Even longer for QUIC/H3.

  • klysm a day ago

    I’m not convinced that mTLS or OIDc are good ideas

    • fusjdffddddddds a day ago

      ... Are you going to say why?

      • klysm a day ago

        I could go into detail, but it was stated as if these technologies should unambiguously be adopted

        • PLG88 a day ago

          I am very curious, because I do think they are unambiguously a good thing.

eqvinox a day ago

I guess my first question is, why is this built on IPv4 rather than IPv6...

  • ekzhang a day ago

    Yeah, great question. This came up at the beginning of design. A lot of our customers specifically needed IPv4 whitelisting. For example, MongoDB Atlas (a very popular database vendor) only supports IPv4. https://www.mongodb.com/community/forums/t/does-mongodb-atla...

    The architecture of vprox is pretty generic though and could support IPv6 as well.

    • eqvinox a day ago

      I guess that works until other customers need access to IPv6-only resources… (e.g.: we've stopped rolling IPv4 to any of our CI. No IPv6, no build artifacts…)

      In a perfect world I'd also be asking whether you considered NAT64, but unfortunately I'm well aware that's a giant world of pain to get to work on Linux (involving either out-of-tree Jool, or full-on VPP)

      • ekzhang a day ago

        Yeah, you hit the nail on the head. We considered NAT64 as well and looked at some implementations including eBPF-based ones like Cilium.

        Glad to know that IPv6-only is working well for you. "In a perfect world…" :)

        • eqvinox a day ago

          It is what it is :/ … I do periodically ask these questions to track how v4-vs-v6 things are developing, and they're moving, albeit at a snail's pace.

          (FTR, it works for us because our CI is relatively self-contained. And we have local git mirrors… f***ing github…)

          • lowpro a day ago

            At my company (Fortune 100), we've been selling a lot of our public v4 space to implement... RFC1918 space. We've re-IP'd over 50,000 systems so far to private space. We just implemented NAT for the first time ever. I was surprised to see how far behind some companies are.

            • eqvinox a day ago

              Progress is coming from the weirdest corners… US DoD and NATO require IPv6 feature-parity to IPv4 nowadays, no full IPv6 = no bidding on tenders…

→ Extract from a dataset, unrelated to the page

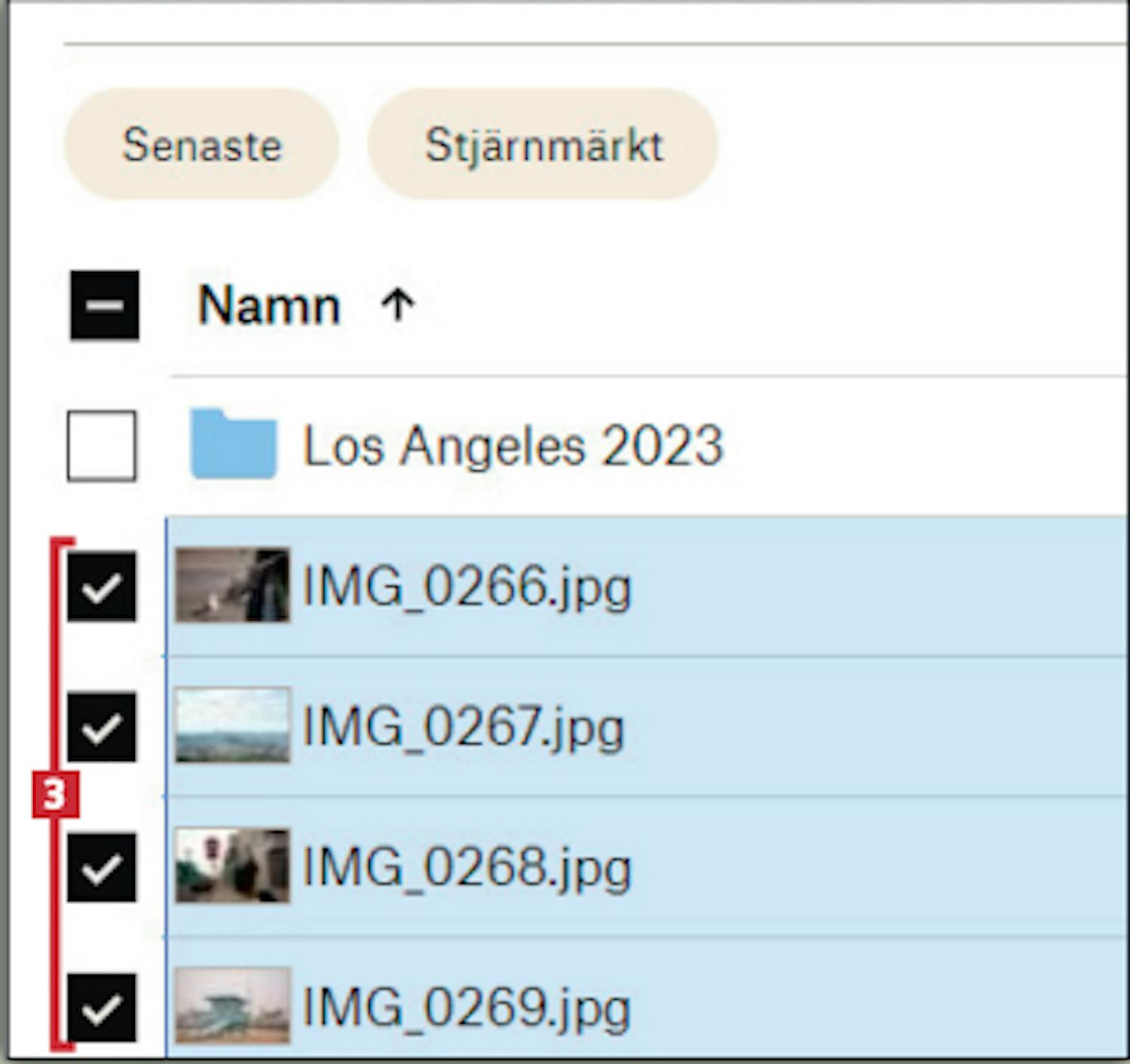The image size is (1130, 1064).
Task: Filter by Stjärnmärkt items
Action: [542, 144]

              (I would already have expected this to be quite effective in forcing IPv6, but tbh I'm still surprised just how effective.)

nodesocket a day ago

Couldn't a NAT instance in-front of containers accomplish this as well (assuming only needed for outbound traffic)? The open source project fck-nat[1] looks amazing for this purpose.

[1] https://fck-nat.dev/stable/

  • ekzhang a day ago

    Right, vprox servers act as multiplexed NAT instances with a VPN attached. You do still need the VPN part though since our containers run around the world, in multiple regions and availability zones. Setting the gateway to a machine running fck-nat would only work if that machine is in the same subnet (e.g., for AWS, in one availability zone).

    The other features that were hard requirements for us were multi-tenancy and high availability / failover.

    By the way, fck-nat is just a basic shell script that sets the `ip_forward` and `rp_filter` sysctls and adds an IP masquerade rule. If you look at vprox, we also do this but build a lot on top of it. https://github.com/modal-labs/vprox

    • nodesocket a day ago

      Ahh that makes sense. I do think that a single fck-nat instance can service multiple AZ's though in a AWS region. Just need to adjust the VPC routing table. Thanks for the reply and info.